- What is being asked -
Return exactly the lines below, starting with the one that has "Task: Open the page number dropdown" and going on through the one that has "Click the browser".

- Data to process -
^^^^
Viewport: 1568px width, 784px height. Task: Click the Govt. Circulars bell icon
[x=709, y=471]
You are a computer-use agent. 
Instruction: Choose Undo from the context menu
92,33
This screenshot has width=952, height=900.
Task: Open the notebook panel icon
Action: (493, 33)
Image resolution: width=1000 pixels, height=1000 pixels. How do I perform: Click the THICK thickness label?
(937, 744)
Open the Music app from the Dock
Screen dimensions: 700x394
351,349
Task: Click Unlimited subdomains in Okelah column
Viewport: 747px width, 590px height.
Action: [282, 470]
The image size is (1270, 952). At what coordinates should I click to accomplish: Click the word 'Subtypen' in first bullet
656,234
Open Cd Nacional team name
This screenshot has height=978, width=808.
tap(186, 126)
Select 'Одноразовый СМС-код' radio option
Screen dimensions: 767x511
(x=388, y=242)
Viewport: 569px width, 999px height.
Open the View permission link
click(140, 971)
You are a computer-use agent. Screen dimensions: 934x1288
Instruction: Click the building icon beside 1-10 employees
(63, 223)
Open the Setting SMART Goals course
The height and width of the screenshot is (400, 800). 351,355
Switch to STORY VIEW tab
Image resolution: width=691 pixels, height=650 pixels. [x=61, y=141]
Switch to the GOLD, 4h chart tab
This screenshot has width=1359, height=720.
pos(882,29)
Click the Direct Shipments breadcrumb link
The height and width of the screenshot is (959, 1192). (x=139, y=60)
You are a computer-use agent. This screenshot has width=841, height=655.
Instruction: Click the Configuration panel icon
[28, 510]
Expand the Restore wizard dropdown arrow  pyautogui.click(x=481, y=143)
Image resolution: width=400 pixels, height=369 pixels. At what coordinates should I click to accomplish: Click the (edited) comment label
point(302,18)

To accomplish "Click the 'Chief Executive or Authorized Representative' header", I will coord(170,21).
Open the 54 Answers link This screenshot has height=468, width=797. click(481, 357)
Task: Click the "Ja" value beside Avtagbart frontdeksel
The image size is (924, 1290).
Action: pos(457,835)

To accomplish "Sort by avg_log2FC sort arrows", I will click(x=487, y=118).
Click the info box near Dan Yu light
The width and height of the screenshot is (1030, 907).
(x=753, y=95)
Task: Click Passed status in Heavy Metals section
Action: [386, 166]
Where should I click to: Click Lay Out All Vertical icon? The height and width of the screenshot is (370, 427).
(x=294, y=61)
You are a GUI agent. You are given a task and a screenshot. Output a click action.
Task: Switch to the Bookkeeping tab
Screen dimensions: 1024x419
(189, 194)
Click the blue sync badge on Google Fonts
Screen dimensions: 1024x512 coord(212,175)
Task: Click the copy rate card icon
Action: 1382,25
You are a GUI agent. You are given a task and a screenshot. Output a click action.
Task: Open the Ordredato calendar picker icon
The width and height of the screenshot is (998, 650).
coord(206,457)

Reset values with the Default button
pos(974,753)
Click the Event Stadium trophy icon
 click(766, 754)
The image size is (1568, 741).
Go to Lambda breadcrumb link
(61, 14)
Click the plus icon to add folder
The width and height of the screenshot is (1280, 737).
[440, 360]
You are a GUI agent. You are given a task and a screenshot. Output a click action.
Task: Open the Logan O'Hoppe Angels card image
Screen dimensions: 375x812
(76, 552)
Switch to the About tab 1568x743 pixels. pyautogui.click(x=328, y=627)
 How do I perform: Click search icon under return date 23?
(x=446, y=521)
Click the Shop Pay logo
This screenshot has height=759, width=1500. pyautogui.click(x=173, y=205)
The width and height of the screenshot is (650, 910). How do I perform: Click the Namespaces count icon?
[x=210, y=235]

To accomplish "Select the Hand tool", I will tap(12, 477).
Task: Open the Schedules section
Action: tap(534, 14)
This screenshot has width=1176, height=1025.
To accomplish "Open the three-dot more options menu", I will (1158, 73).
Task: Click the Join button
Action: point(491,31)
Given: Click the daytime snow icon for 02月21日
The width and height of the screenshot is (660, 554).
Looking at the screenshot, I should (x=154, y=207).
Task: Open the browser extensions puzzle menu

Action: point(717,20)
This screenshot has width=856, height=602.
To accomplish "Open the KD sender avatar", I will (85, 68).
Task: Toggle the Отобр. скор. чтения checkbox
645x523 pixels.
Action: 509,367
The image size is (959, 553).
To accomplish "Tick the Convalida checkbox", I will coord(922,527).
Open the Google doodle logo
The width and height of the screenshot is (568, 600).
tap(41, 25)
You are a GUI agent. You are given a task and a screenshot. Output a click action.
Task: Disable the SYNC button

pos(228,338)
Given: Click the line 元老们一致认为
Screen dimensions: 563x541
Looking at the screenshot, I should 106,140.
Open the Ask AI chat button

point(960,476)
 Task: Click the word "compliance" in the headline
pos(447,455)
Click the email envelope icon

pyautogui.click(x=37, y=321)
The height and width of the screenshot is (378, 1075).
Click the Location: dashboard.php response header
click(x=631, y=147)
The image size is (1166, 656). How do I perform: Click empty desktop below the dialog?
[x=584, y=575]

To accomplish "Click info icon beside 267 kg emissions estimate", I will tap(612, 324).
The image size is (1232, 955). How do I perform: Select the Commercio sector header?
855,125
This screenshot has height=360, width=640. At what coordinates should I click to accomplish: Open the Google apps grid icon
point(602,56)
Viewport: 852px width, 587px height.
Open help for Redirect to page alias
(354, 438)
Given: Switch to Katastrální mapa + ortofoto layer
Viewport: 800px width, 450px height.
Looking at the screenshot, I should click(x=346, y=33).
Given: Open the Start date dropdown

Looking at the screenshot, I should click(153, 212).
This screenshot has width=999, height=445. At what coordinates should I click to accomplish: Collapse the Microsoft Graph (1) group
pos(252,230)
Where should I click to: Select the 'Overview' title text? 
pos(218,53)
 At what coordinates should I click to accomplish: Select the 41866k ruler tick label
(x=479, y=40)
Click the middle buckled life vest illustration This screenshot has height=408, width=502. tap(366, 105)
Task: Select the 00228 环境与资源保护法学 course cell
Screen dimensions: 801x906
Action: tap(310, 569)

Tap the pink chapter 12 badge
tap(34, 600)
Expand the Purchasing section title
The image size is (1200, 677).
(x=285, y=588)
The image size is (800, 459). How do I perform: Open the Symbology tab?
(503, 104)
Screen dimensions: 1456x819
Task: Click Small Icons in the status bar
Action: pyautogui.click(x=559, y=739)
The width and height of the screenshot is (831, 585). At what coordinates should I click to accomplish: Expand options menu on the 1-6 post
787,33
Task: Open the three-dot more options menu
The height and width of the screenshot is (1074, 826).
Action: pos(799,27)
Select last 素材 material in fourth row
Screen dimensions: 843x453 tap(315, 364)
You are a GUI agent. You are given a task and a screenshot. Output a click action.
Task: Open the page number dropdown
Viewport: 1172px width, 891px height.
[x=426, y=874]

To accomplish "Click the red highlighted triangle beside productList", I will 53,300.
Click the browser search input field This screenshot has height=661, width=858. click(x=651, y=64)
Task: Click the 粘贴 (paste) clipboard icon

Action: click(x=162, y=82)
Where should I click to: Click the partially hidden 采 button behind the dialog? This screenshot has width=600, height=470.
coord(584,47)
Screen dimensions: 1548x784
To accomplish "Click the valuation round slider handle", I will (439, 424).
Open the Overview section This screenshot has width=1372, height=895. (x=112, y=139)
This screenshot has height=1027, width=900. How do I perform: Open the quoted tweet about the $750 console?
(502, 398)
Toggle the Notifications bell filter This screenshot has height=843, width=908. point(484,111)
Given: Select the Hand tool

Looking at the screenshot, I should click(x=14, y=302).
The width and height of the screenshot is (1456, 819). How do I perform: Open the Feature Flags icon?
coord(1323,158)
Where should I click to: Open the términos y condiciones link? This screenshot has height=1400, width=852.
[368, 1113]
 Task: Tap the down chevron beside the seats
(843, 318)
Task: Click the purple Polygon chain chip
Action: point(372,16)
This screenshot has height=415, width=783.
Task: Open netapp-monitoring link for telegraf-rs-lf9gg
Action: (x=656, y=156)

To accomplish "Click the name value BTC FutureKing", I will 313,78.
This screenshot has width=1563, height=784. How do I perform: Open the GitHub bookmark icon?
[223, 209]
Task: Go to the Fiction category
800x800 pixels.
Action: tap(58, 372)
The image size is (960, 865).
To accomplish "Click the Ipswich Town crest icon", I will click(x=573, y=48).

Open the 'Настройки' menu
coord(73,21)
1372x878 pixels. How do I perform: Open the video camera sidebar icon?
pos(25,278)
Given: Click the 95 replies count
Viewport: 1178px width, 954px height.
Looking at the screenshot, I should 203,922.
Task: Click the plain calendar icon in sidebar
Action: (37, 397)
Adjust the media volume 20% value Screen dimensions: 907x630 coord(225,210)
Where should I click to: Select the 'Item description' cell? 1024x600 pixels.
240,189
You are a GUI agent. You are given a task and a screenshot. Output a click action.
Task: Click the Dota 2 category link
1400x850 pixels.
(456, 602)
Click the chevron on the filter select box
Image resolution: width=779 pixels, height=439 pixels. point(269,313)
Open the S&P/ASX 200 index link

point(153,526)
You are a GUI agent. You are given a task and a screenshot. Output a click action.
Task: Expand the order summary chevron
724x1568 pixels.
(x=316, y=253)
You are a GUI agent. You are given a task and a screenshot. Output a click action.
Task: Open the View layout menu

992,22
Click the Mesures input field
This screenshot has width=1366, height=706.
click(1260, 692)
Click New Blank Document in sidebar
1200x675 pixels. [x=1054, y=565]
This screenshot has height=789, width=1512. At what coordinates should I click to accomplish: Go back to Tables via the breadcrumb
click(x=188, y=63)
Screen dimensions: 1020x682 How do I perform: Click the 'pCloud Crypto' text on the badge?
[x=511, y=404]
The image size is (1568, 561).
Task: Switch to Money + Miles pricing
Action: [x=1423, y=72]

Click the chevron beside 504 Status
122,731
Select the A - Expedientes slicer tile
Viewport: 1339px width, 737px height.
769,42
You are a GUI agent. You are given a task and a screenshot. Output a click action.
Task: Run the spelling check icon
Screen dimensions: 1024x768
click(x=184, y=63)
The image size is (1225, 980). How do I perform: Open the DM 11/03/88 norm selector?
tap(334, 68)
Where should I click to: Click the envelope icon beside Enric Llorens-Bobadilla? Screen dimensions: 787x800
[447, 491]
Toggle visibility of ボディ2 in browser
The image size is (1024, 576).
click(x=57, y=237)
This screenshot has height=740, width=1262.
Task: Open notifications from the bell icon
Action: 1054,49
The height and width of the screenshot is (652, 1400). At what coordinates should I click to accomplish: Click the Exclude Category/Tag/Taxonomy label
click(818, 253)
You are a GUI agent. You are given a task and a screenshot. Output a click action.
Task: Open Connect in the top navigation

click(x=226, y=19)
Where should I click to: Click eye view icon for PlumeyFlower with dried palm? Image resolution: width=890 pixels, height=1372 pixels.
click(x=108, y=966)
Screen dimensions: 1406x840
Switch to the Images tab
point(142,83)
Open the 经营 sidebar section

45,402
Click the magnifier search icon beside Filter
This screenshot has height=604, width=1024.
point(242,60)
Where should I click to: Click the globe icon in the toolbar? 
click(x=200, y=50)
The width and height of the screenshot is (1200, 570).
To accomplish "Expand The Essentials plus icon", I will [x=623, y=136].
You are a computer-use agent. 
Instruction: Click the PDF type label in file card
^^^^
- Task answer -
Task: Open the page number dropdown
Viewport: 1172px width, 891px height.
[x=426, y=874]

To accomplish "Click the red highlighted triangle beside productList", I will 53,300.
Click the browser search input field This screenshot has height=661, width=858. click(x=651, y=64)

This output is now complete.